Sync button Activates or deactivates Syncing on the specific track, LFO or delay.

back2 forwSyncfactor

SYNC modifies playback speed, LFO rate or delay of all tracks, LFOs and delays with Syncing enabled, so that their loop durations match the loop duration of the calling track, LFO or delay. If the resulting playback speed, LFO rate or delay would be too small or too large, it is multiplied or divided by the sync factor of the calling track, LFO or delay until it is in the appropiate range.

If STOP, PLAY, VEL DOWN, VEL UP, SKIP, REV is pressed on a track, LFO or delay that has Syncing enabled, the same event is sent to all tracks, LFOs and delays that have syncing enabled.

2.6 Sharing of Sound Input between Tracks

Per default each track routes to itself what has been imported from a sound file or recorded. Inside the track settings the input routing can be changed. DENSITY, SPEED and loop positions are shared, while all other parameters and the effects can be independently adjusted for each track that operate on the same sound.
This may be useful for processing different parts of the spectrum individually, by lowpass filtering the signal on one track and highpass filtering it on another track for example or for layering different pitches.

3 Synthesis Parameters

The following descriptions are in the order in which synthesis parameters appear in the UI from top to bottom for the main sections and left to right for the subsections. The UI is arranged in the order in which parameters are read by the tracks for sound synthesis.

3.1 Granulation 1

GRAINSIZE determines the size of the grain. Range 5ms to 1s.
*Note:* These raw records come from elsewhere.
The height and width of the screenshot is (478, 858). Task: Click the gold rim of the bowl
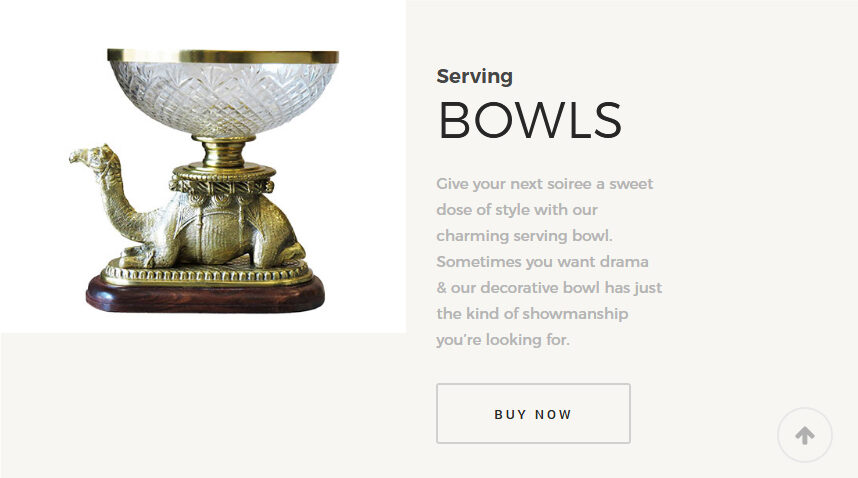(222, 56)
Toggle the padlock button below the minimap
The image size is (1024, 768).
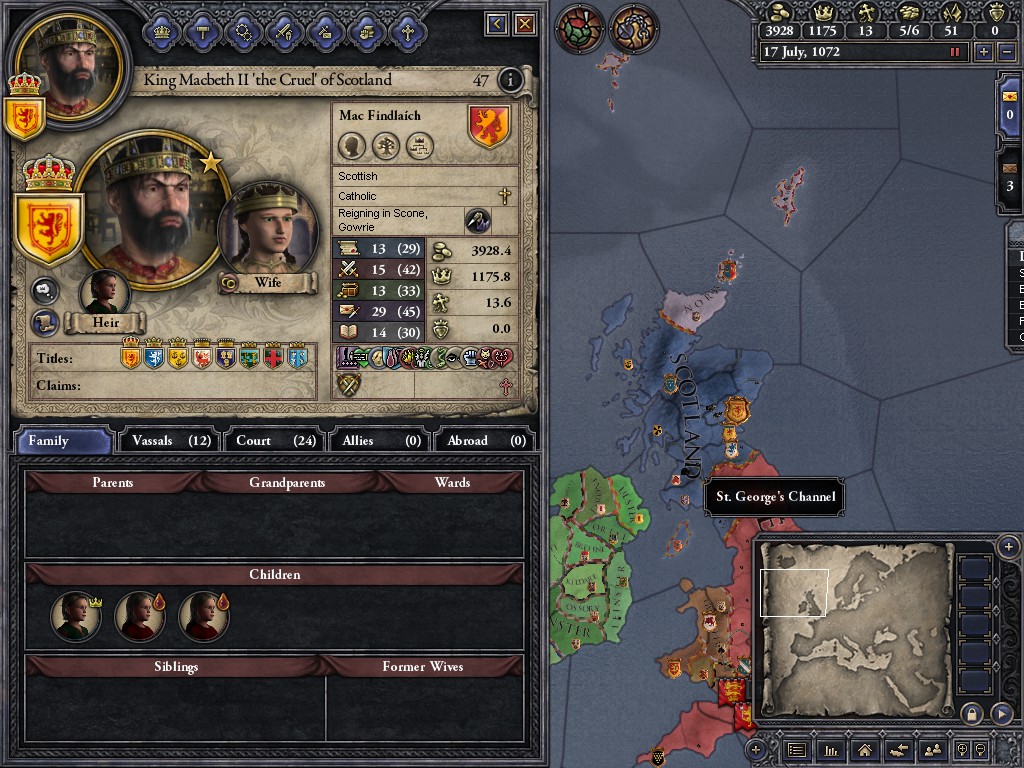tap(972, 713)
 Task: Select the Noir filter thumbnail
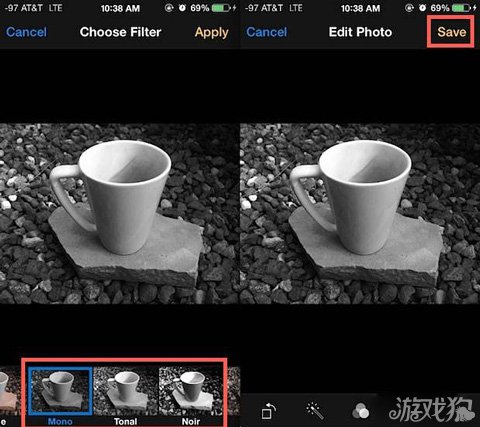191,391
DENSITY the rate at which new grains are triggered in Hz. Range 1-500 Hz.

ENV CYCLES means envelope cycles. Determines how often the wavetable containing the grain envelope is iterated through when the envelope is applied to the grain.
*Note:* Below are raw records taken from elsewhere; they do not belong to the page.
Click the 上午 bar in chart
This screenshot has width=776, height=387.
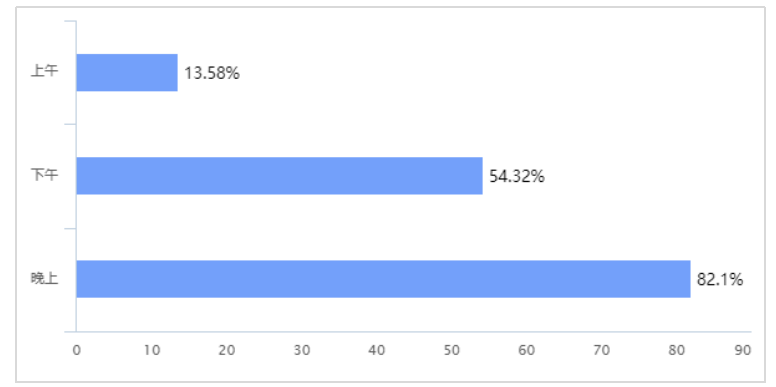pyautogui.click(x=127, y=73)
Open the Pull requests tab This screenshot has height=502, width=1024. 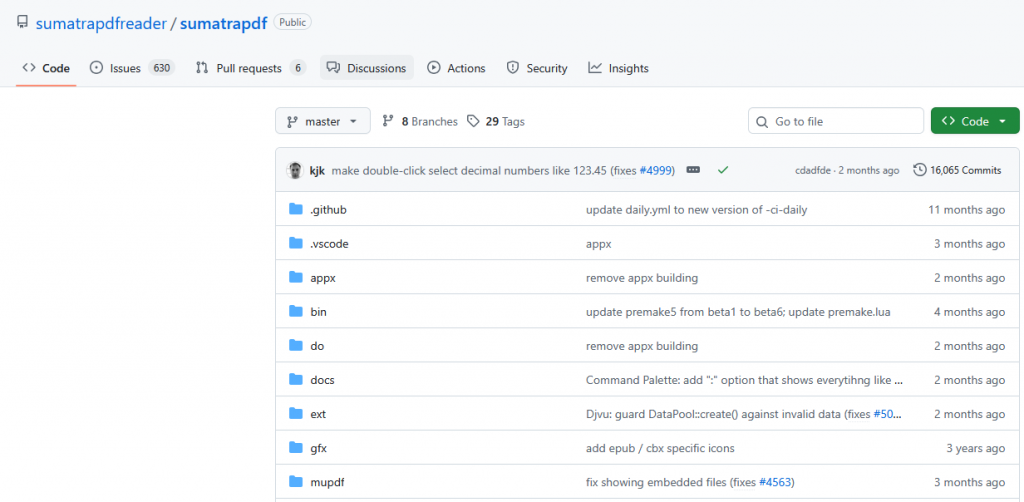click(250, 68)
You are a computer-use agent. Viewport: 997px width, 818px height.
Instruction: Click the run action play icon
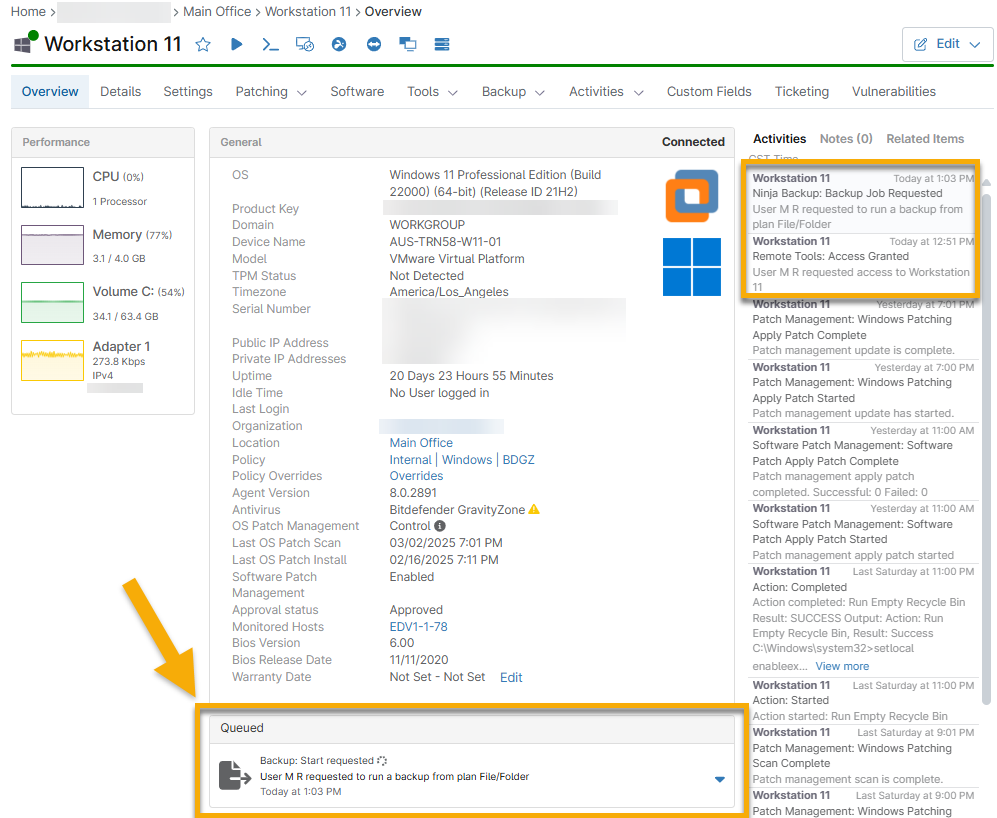point(237,44)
RND READ adds a random offset to the current read position inside the sampled sound. DEVIATION adds randomness to grain triggering. Both cancel the periodicity of phase interferences of overlapping grains in the outputbuffer. The tradeoff is introduction of noise.

PITCH changes the overall pitch of the resulting sound by simple resampling of individual grains. For a pitch increase of one octave the grain is read from twice the samples as its grain size, with every second sample skipped.

GRAINS, SILENCE to skip grains.

Note: When the app is in stereo mode all randomized granulation parameters give a stereo effect, because of different randomized values on each channel.

3.2 Granulation 2

BANDLIMITED ENVELOPE a bandlimited grain envelope is computed. Please also see 3.6, Envelopes.

ENVELOPE ONLY / NO INPUT the grain is not filled with samples and only consists of the grain envelope. Please also see 3.6, Envelopes.

INTEGER ENVCYCLES stands for integer envelope cycles. If deactivated only fractions of the grain envelope may be applied. The UI shows a rounded value, but the real value of ENV CYCLES may be a fraction. Deactivation distorts the sound, but may be interesting when ENV CYCLES is LFO modulated.

3.3 Grain Sequencing

Granulation2 also includes the controls for a simple sequencer which is exposed in Granulation3. It can be used to build sequences of grains each with individual pitch/grainsize/gain. STEPS determines the length of the sequence. VEL UP/DOWN are routed to DENSITY, which is multiplied or divided by sync factor, such that grains are triggered at a higher or lower rate, which makes the sequence run faster or slower. On receiving the SYNC event DENSITY is modified so that the duration of the sequence matches the loop duration of the calling unit and vice versa.

Note: Use the slider at the bottom of Granulation3 to scroll the screen.

3.4 Random Pitch

Adds a random offset to the the current pitch. As an example, when SEMITONES is set to 6, MIN to -1 and MAX to 1, pitch of the current grain is randomly chosen to be one tritone below the current pitch, the current pitch and one tritone above the current pitch.

PITCH MIN AND PITCH MAX additionally add a random pitch offset that is not restricted to semitones.

3.5 Grain by Grain Effects

RESON is a basic resonant bandpass filter. Filters each grain with randomized center frequency and bandwidth (Q).

RINGMOD Ring modulates each grain with randomized modulation rates.

REVERB A simple grain by grain reverb. State of the reverb is not reset for new grains. Previous grains still resonate, such that different grainsizes, densities and envelopes have a qualitative impact on the reverb.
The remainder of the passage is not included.